В полутемном здании слышны звуки приглушенной музыки с дискотеки, удивленные детские «Ты видела, Коля с Лизой танцует!», цок-цок чьих-то каблуков об пол. Ах, это же мои. Я захожу в пустой класс, и мое сердце сжимается от боли: он пустой. Предательские слёзы наворачиваются на глаза, и я вылетаю в своих золотых туфлях из класса и хватаю за руку Настю с вопросом: «А есть еще шампанское?!». Я все делаю неправильно. Настя - моя ученица. У нас сегодня «Последний звонок».
Где-то глухо звучит «Медлячок, чтобы ты заплакала». Я плачу. Мне больно. Дети не должны видеть учителей такими. Я все делаю неправильно.

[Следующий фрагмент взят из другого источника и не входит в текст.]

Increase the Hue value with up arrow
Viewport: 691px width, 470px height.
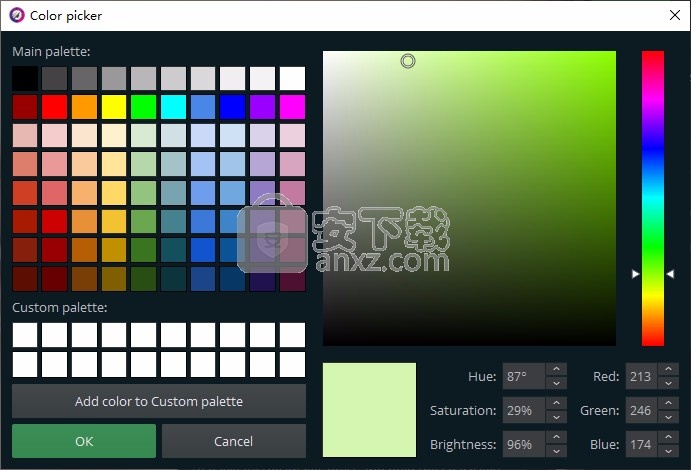pyautogui.click(x=556, y=371)
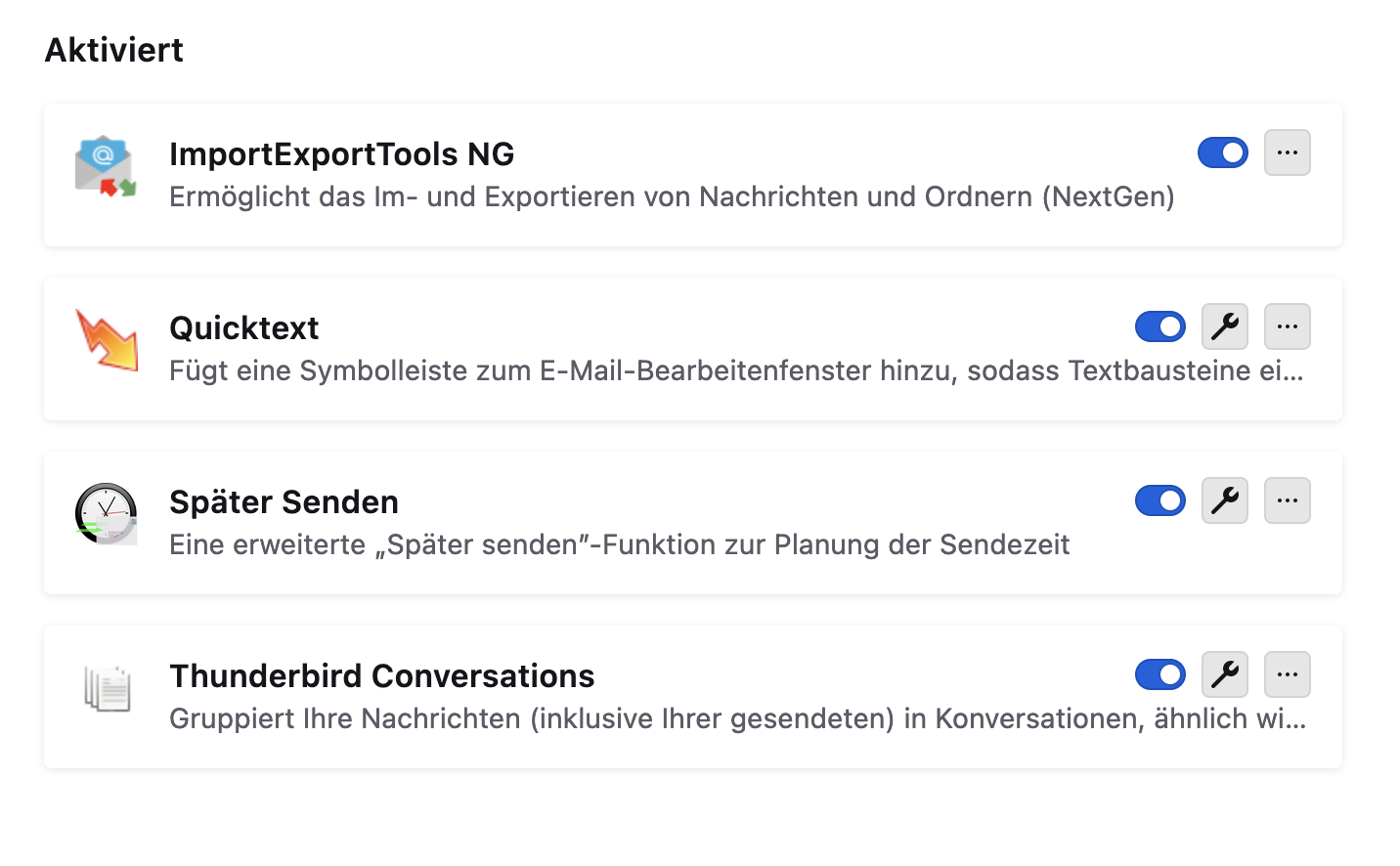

Я называю детей «мои дети», хотя я их не рожала. Я решаю их проблемы с друзьями, оценками, родителями, самооценкой, юношеской влюблённостью. Когда они плачут из-за разбитого сердца, они звонят мне. Когда они находят на улице пятитысячную купюру и не знают, что с ней делать, они звонят мне. Это неправильно. Я отвечаю на звонки среди ночи и успокаиваю их, потому что я люблю их и потому что мне приятно быть полезной. Приятно быть важной. Но я все делаю неправильно: дети должны просить совета у родителей.
Когда у меня появляется выходной, я планирую поход в театр с детьми. Я должна дать им возможность побыть с семьей, а себе – построить семью. Но мы с ними идем в театр и по дороге домой через Неву громко спорим о теории Раскольникова.
Летом, когда солнце обжигает тела загорающих у Петропавловки, я зову детей полежать на Марсовом поле. Мы лежим, едим курочку из кфс, громко смеемся и фоткаемся. Это неправильно. Я снова все делаю неправильно: летом я должна отдыхать от детей, перечитывать классическую литературу и копать грядки. Но вместо этого мы идем с ними в кино на самую глупую романтическую комедию и смеемся до посинения.
А сейчас дети навсегда покидают школу. Через пару лет они даже не поздравят меня с новым годом – и я не буду иметь права обижаться на них. Выпустившиеся год назад дети, которым я посвятила шесть с половиной лет, ни разу не написали мне. И я обижаюсь, хотя – не должна. Вчера я смотрела свой выпускной альбом тринадцатилетней давности - я не помню этих учителей. Даже имена не помню.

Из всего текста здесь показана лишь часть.